Retype the stretch of records from the first line through the line containing "point(416,21)", reproducing every line exactly as it appears.
· · · · · · ·
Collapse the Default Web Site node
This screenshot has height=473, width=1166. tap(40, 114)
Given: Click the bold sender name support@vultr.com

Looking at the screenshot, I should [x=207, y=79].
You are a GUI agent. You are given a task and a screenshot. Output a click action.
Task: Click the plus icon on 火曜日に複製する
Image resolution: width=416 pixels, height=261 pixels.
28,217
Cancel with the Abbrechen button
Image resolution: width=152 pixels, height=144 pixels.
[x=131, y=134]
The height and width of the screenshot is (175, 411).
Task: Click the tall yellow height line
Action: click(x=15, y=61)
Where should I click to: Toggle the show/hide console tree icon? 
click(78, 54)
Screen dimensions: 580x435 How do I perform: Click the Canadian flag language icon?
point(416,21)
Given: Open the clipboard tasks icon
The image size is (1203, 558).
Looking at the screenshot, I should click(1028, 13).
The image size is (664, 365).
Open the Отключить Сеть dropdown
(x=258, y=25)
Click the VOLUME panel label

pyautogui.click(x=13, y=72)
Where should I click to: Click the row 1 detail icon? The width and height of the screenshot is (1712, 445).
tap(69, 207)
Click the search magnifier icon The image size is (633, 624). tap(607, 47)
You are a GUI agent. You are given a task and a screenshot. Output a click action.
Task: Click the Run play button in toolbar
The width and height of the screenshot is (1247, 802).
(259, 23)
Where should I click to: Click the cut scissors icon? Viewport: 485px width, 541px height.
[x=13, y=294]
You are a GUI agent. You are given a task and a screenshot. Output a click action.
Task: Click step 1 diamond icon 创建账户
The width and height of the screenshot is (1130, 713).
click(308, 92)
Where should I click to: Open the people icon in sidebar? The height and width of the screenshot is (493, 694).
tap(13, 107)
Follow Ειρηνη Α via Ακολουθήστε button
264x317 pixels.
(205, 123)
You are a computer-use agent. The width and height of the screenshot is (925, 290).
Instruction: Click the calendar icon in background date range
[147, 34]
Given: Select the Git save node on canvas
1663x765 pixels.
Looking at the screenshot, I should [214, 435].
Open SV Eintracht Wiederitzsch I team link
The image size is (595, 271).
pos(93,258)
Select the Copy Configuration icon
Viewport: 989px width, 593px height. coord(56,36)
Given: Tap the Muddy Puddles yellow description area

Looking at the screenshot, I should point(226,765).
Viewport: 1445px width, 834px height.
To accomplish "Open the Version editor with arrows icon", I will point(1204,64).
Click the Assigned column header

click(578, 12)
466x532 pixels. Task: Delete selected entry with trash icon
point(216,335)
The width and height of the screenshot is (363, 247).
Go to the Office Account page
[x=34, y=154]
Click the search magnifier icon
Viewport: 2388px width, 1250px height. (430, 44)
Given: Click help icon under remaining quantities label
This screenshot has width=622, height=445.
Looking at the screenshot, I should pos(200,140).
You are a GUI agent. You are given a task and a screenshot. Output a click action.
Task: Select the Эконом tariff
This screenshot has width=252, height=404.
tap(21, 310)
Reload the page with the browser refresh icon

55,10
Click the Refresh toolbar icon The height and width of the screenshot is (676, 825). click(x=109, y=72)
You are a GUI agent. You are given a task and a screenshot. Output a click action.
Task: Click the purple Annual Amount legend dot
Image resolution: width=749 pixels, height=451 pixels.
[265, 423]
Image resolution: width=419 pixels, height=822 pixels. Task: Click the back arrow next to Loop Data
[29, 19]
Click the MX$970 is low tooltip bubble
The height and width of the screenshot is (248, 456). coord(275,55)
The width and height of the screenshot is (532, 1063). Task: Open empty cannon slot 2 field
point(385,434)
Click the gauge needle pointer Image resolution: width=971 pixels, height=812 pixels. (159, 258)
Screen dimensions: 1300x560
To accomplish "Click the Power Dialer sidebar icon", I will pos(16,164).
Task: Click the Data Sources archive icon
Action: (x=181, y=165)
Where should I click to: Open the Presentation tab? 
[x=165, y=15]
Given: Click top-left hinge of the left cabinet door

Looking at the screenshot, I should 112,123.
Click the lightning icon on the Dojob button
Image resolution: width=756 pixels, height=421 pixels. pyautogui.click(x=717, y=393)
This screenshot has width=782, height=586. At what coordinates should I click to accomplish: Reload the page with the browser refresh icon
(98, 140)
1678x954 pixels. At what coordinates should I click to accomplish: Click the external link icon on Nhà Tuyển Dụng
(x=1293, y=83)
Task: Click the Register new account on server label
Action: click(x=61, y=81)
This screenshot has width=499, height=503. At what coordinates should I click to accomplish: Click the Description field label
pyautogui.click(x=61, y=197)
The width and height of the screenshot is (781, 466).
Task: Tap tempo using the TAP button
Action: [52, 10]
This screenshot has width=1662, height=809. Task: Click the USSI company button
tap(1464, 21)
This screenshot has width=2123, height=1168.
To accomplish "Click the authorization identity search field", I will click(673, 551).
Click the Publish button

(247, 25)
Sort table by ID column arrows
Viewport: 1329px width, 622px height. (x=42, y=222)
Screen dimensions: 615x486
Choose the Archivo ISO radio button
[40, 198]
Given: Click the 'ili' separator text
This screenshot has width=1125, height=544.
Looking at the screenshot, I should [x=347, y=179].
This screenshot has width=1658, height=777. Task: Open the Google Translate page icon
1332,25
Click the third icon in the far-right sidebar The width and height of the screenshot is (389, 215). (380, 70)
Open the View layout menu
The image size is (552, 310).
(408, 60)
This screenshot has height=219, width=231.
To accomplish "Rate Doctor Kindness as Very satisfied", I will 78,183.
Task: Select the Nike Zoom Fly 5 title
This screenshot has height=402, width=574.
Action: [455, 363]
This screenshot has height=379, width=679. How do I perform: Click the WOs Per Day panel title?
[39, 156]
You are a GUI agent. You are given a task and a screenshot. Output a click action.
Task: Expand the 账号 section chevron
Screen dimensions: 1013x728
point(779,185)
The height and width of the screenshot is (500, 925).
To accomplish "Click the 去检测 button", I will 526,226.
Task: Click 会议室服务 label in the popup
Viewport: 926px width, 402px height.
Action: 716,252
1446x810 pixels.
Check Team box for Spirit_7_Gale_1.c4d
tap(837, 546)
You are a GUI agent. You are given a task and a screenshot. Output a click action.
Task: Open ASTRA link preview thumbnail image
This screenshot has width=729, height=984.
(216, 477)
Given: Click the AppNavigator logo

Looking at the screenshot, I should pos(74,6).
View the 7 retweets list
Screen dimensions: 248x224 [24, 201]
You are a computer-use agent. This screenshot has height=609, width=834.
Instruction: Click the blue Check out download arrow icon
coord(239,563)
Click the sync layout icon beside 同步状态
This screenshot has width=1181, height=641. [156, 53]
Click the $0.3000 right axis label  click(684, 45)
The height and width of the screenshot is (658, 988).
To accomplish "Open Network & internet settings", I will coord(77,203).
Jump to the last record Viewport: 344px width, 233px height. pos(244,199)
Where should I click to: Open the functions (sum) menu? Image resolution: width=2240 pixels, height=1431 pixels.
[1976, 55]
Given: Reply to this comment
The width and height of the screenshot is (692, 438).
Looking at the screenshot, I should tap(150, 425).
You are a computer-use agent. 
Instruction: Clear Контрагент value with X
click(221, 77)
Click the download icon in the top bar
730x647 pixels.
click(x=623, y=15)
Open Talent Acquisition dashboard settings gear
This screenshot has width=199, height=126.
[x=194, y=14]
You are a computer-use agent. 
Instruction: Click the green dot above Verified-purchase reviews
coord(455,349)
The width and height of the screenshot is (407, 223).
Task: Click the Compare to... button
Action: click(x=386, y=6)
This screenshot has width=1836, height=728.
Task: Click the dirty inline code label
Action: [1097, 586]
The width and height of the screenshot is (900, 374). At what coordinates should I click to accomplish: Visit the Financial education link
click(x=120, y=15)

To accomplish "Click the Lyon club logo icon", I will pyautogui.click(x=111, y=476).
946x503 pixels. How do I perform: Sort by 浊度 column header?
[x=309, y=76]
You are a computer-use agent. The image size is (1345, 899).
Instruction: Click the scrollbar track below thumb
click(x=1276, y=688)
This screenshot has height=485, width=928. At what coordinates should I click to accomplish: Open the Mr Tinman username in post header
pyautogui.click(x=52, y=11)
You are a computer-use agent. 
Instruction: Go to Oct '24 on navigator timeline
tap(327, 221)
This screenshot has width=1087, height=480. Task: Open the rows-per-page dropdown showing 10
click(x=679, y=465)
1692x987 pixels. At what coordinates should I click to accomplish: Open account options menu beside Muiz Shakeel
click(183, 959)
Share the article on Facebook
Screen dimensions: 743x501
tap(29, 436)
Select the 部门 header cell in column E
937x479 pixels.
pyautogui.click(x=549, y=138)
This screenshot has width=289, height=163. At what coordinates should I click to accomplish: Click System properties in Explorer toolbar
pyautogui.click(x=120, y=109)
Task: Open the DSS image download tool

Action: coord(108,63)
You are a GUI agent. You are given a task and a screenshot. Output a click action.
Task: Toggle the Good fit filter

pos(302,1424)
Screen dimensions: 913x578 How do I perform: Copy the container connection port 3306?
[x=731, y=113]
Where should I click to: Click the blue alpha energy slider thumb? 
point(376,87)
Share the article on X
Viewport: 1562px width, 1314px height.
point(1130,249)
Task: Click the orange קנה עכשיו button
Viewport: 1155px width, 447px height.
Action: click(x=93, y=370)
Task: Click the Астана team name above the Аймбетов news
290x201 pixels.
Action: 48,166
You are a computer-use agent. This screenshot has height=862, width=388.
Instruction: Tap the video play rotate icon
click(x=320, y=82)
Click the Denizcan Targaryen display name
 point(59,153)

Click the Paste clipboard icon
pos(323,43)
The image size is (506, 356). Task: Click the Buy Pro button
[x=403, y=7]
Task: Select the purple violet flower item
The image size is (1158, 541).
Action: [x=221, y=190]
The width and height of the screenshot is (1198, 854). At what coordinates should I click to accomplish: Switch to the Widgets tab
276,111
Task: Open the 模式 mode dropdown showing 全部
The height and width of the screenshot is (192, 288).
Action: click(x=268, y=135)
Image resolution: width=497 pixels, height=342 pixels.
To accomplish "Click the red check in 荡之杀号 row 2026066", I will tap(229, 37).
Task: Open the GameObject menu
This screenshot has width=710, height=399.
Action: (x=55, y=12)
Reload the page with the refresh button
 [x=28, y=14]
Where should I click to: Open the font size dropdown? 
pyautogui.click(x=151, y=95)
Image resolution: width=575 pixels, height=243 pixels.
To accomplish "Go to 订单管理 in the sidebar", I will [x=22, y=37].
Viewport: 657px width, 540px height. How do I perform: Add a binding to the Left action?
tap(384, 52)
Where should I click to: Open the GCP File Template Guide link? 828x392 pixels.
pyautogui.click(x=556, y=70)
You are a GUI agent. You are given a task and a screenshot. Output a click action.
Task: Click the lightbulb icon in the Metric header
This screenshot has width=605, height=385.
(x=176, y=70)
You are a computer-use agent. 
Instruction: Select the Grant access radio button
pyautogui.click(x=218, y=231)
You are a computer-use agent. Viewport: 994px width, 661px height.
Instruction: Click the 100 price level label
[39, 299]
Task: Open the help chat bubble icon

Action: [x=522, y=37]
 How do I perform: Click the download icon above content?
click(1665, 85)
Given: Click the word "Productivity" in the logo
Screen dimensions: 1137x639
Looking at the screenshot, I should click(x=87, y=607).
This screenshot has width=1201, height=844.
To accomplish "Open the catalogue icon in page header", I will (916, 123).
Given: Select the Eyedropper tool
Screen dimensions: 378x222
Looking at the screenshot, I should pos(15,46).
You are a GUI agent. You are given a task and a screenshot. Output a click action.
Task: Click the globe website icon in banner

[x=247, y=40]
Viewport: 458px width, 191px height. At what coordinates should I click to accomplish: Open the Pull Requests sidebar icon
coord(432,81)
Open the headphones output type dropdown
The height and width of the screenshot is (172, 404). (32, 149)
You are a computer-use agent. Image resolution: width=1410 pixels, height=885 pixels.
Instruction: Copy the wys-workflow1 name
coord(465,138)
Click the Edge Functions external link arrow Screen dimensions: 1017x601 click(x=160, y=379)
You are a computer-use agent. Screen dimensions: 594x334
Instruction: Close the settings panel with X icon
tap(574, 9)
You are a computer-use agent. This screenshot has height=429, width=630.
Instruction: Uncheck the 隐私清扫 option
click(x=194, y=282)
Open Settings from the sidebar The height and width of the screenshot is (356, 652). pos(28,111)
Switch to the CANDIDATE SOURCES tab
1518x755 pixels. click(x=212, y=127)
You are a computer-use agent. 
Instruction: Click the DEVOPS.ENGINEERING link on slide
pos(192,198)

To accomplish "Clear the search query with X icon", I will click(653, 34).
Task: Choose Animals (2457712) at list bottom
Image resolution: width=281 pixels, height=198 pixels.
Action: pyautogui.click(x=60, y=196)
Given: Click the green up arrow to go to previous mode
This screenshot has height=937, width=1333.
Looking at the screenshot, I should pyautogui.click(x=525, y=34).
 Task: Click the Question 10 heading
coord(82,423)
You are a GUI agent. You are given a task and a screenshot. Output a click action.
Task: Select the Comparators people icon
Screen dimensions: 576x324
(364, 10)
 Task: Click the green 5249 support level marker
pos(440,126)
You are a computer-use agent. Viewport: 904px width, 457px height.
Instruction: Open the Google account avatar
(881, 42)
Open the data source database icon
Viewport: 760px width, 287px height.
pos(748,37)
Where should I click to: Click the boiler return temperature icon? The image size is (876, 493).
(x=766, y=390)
· · · · · · ·
◆ Written response:
Collapse the Default Web Site node
This screenshot has height=473, width=1166. tap(40, 114)
Given: Click the bold sender name support@vultr.com

Looking at the screenshot, I should [x=207, y=79].
You are a GUI agent. You are given a task and a screenshot. Output a click action.
Task: Click the plus icon on 火曜日に複製する
Image resolution: width=416 pixels, height=261 pixels.
28,217
Cancel with the Abbrechen button
Image resolution: width=152 pixels, height=144 pixels.
[x=131, y=134]
The height and width of the screenshot is (175, 411).
Task: Click the tall yellow height line
Action: click(x=15, y=61)
Where should I click to: Toggle the show/hide console tree icon? 
click(78, 54)
Screen dimensions: 580x435 How do I perform: Click the Canadian flag language icon?
point(416,21)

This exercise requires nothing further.